I’m currently adding support for SLES11 on the IBM Installation Toolkit (http://www14.software.ibm.com/webapp/set2/sas/f/lopdiags/installtools/home.html), and was stuck on some network configuration issues. In SLES10 we used to bind the network configs to a certain interface by using the interface’s MAC address to create the ifcg-eth-id-* files under /etc/sysconfig/network/.
This type of binding is necessary because the kernel gives names to the devices based on the order it loads the modules. Imagine you have a machine with 2 NICs, one using the e1000 module, and the other using tg3. If you do
[code]
#modprobe e1000
#modprobe tg3
[/code]
then you’ll have eth0 -> e1000, and eth1 -> tg3. If you change the modprobe order, then eth0 -> tg3 and eth1 -> e1000. This is a big issue when dealing with devices that can be hotplugged (or when running some strange types of installation, which is my case :D).
Beginning on OpenSuSE 10.3 they stopped using the ifcfg-eth-id-* approach and moved on to udev. With udev it is possible to rename the devices by using udev rules, and this is extremely useful to give persistent names to network interfaces, based on their MAC address, for instance.

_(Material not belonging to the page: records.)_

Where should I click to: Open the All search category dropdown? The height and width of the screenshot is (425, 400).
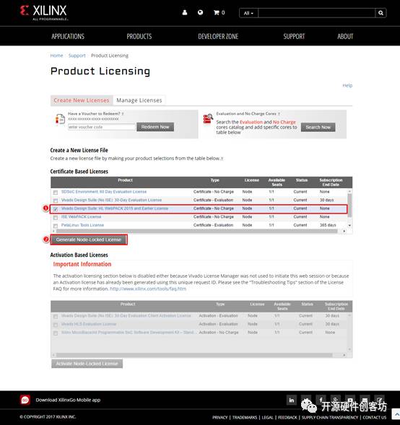pos(248,13)
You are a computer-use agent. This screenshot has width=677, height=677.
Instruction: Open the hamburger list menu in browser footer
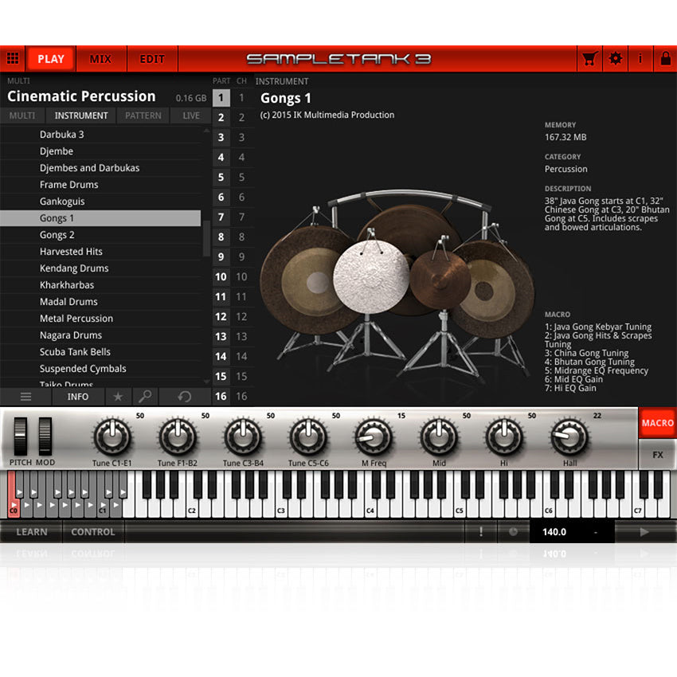pos(26,396)
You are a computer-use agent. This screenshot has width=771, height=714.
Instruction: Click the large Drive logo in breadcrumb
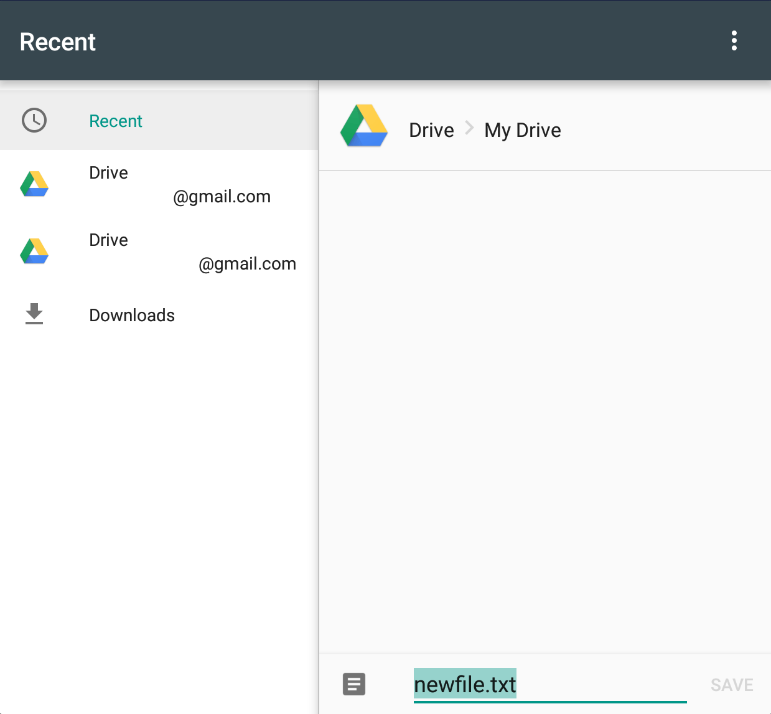[364, 126]
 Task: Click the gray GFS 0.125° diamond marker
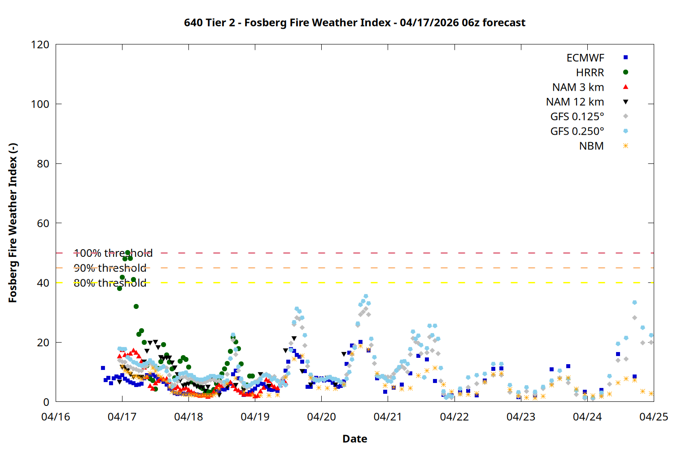point(625,116)
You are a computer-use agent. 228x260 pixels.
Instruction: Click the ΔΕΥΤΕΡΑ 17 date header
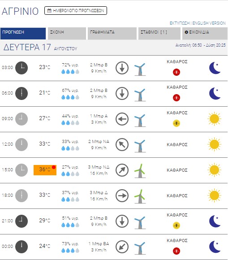27,47
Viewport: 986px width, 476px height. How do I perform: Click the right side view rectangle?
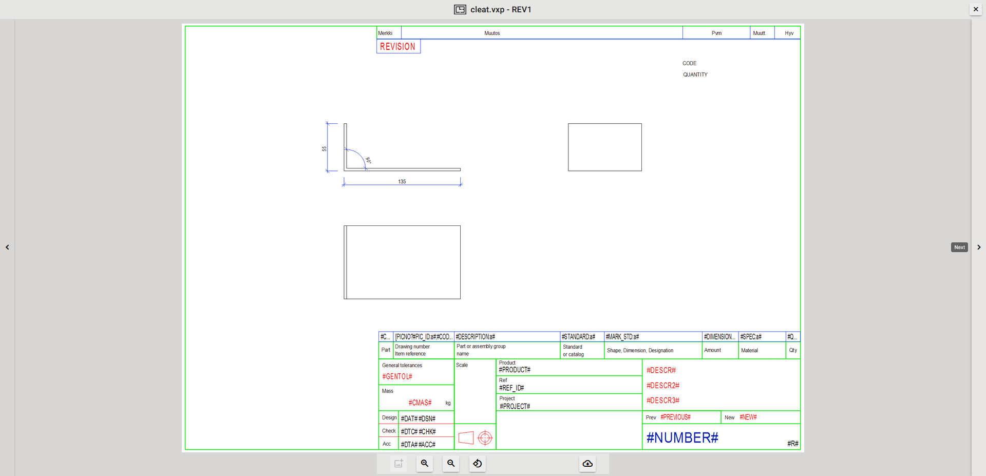604,147
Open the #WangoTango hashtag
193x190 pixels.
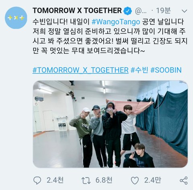point(116,22)
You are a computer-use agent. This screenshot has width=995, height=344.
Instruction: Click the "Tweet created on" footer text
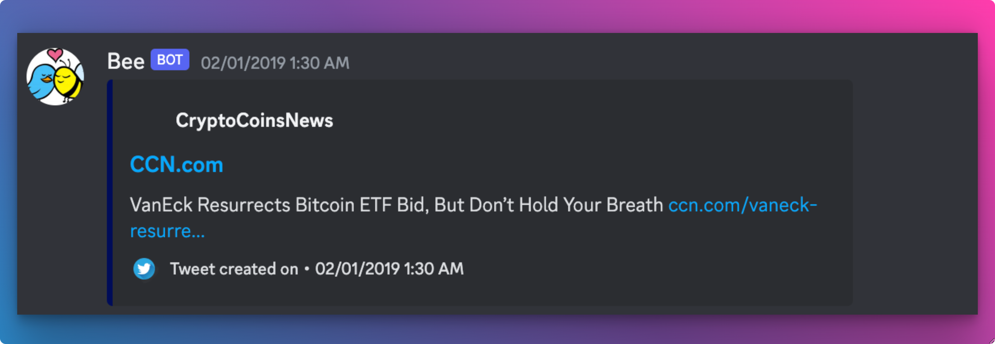[234, 269]
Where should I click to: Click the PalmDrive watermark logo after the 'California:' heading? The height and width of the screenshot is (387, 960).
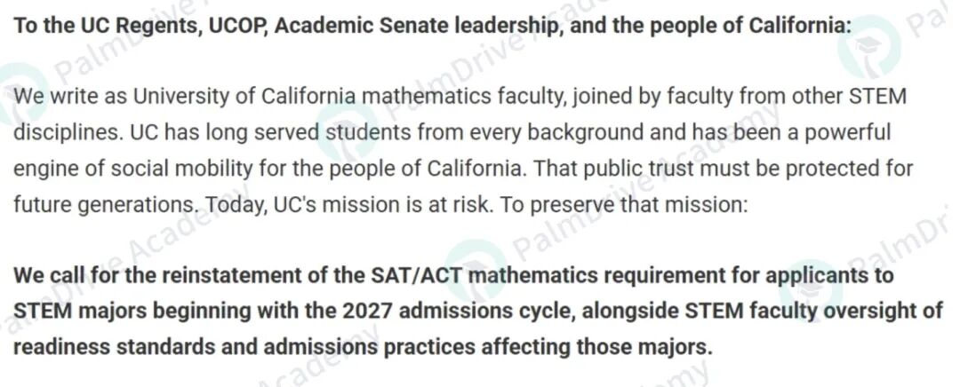click(x=869, y=48)
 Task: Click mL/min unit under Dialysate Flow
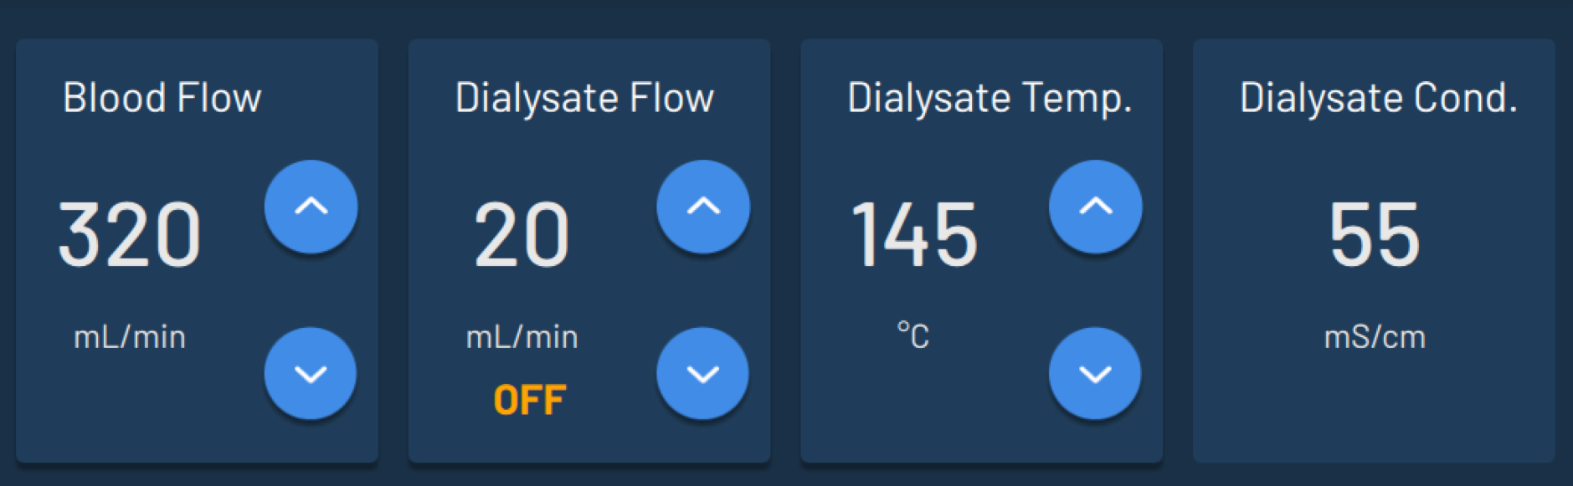pos(522,337)

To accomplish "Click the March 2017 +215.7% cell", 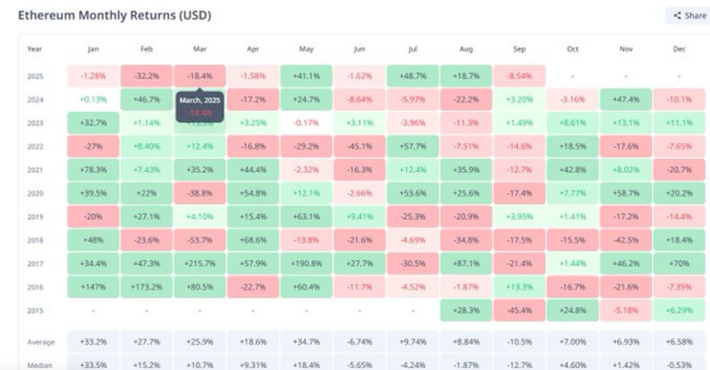I will point(199,263).
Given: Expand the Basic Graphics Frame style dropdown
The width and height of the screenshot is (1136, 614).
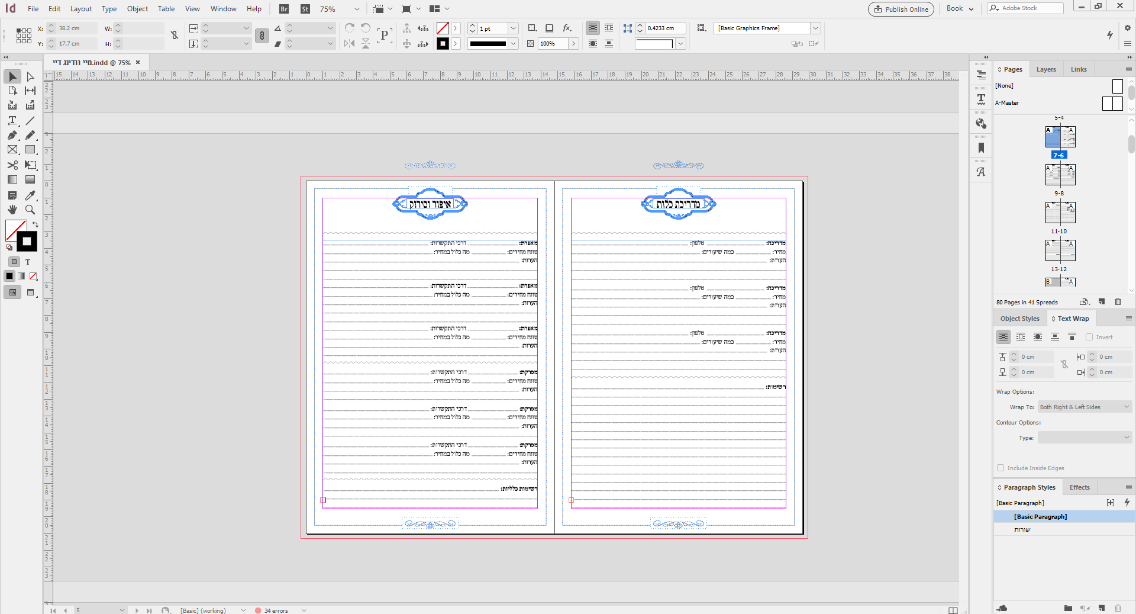Looking at the screenshot, I should (x=815, y=28).
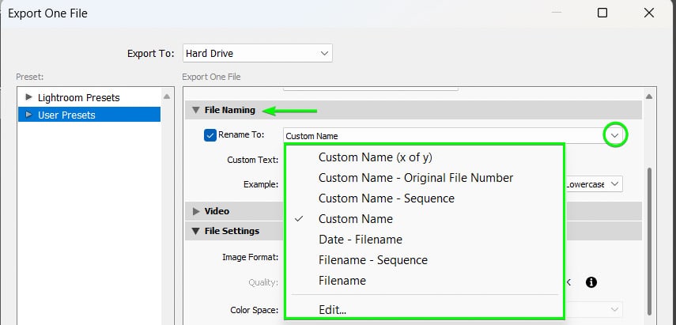
Task: Expand the Lightroom Presets folder
Action: (29, 97)
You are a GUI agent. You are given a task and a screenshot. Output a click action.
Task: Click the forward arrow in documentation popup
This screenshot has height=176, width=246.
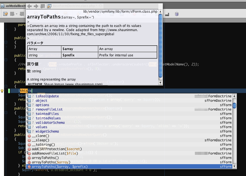coord(36,6)
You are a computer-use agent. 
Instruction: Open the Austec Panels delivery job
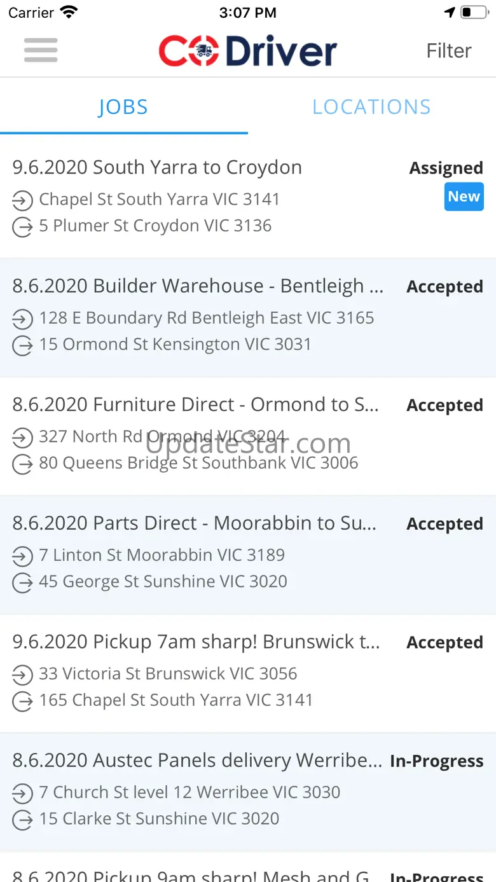pyautogui.click(x=196, y=761)
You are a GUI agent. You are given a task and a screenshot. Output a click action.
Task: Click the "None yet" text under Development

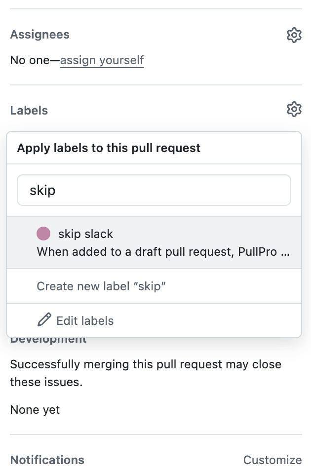tap(35, 410)
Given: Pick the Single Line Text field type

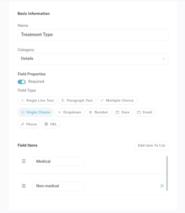Looking at the screenshot, I should coord(37,100).
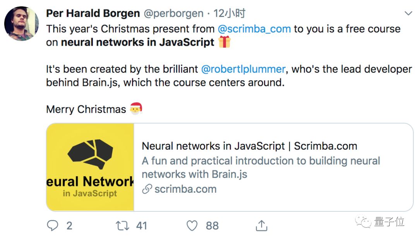Click the reply speech bubble icon
Image resolution: width=418 pixels, height=240 pixels.
[x=52, y=226]
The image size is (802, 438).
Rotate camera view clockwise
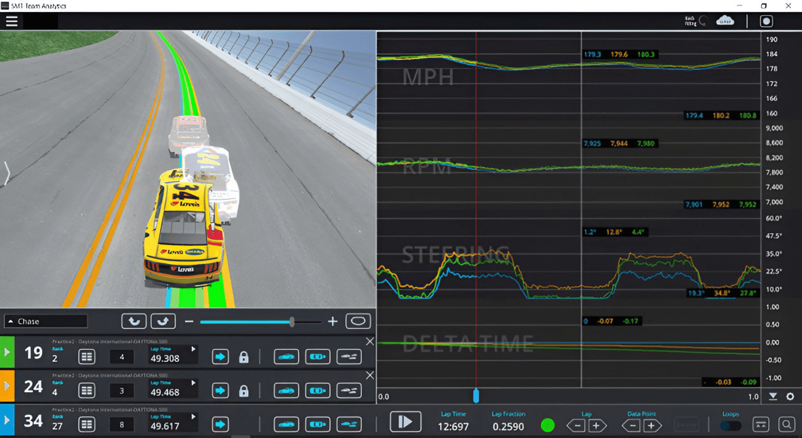point(163,321)
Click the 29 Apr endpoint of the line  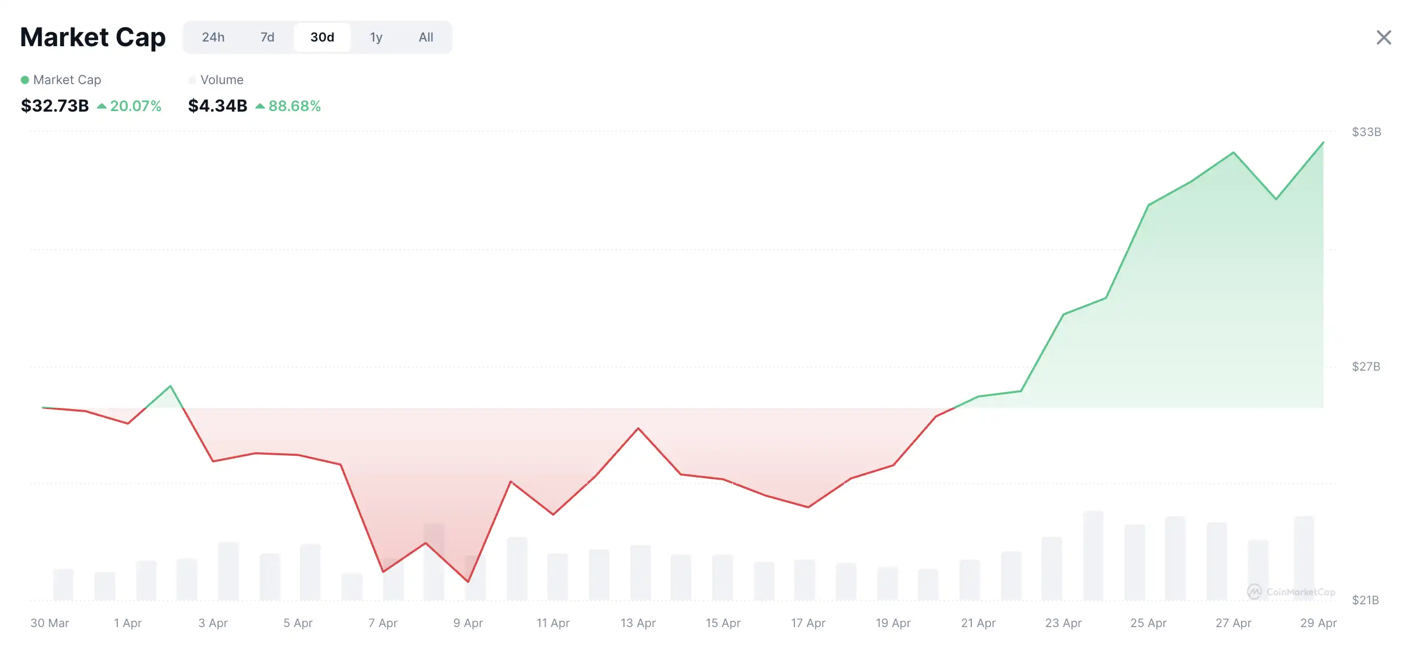1323,143
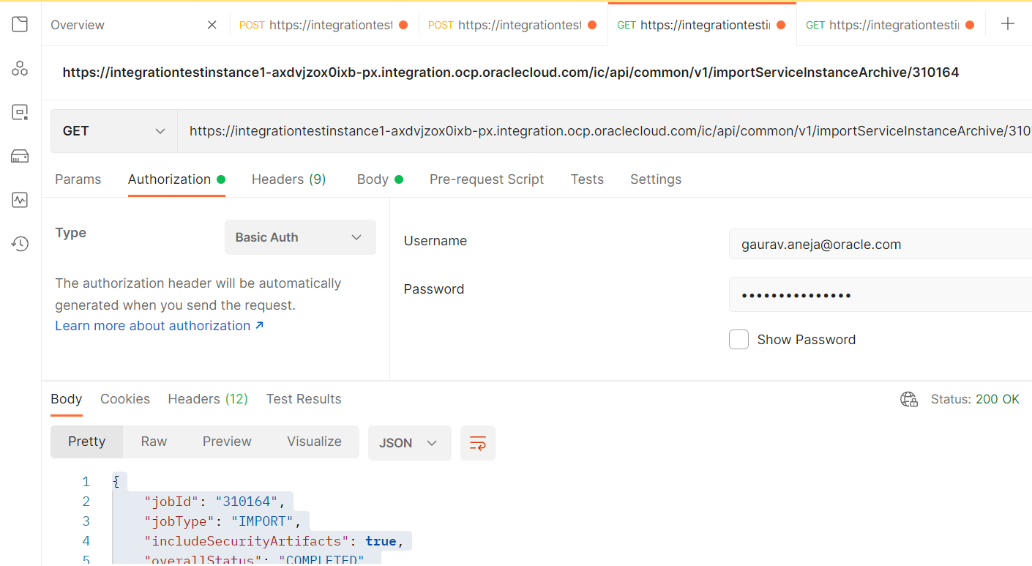This screenshot has width=1032, height=566.
Task: Open the Test Results section
Action: 303,398
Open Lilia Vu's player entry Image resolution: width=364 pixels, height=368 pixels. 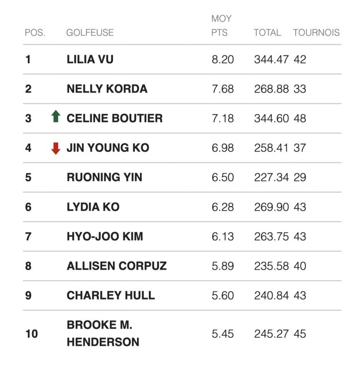[x=90, y=60]
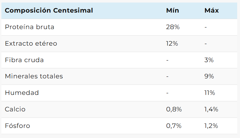Select the 12% minimum value cell
Screen dimensions: 240x138
pos(172,44)
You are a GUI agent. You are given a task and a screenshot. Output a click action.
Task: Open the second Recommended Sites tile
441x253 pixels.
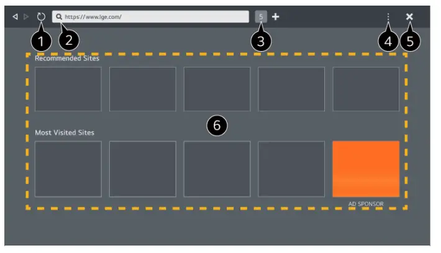coord(143,89)
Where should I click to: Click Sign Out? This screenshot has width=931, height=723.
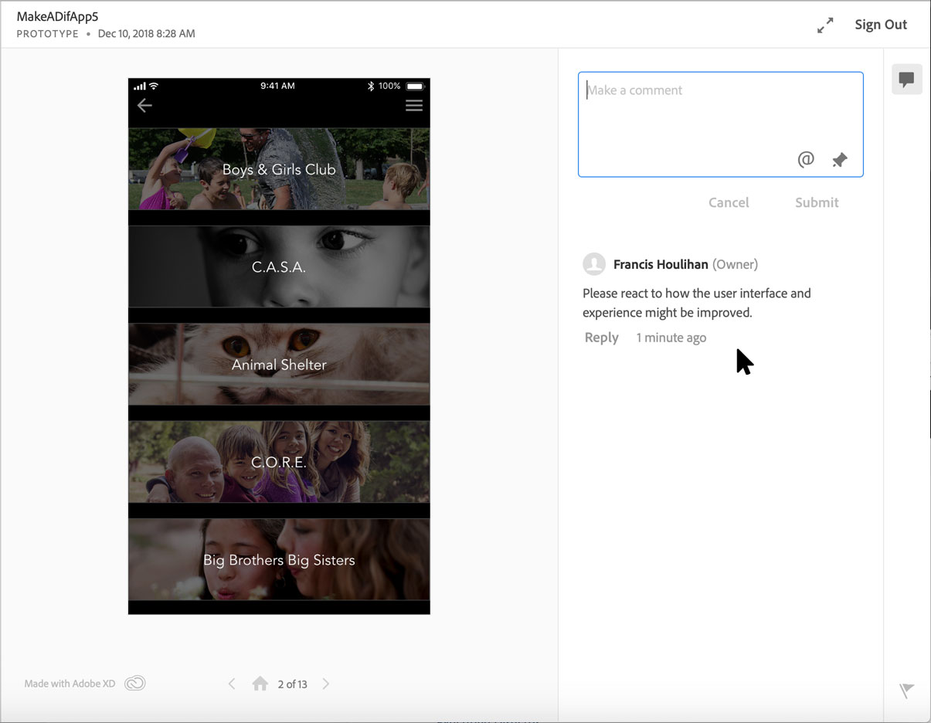click(880, 25)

See http://www.reactivated.net/writing_udev_rules.html for more details.
Ok, so far so good, but this change broke my code that I used on SLES10 to configure network interfaces :P
Now, there are only ifcfg-<device> files under /etc/sysconfig/network. Inside each ifcfg-<device>, there’s an option called LLADDR, that is the MAC address for the interface. Also, the autoinst.xml file changed a little bit – below is the <interface> part of one SLES11 autoinst.xml file, note that there’s a <lladdr> entry there :) :
[code]
<interface>
<bootproto>dhcp4</bootproto>
<device>eth0</device>
<lladdr>aa:bb:cc:dd:ff:00</lladdr>
<name>Ethernet Network Card</name>
<startmode>auto</startmode>
</interface>
[/code]
This autoinst.xml config will result on file /etc/sysconfig/network/ifcfg-eth0, containing a LADDR variable with value aa:bb:cc:dd:ff:00, along with the correct udev rules to bind the name eth0 to the correct interface.
Hope this is useful to someone else!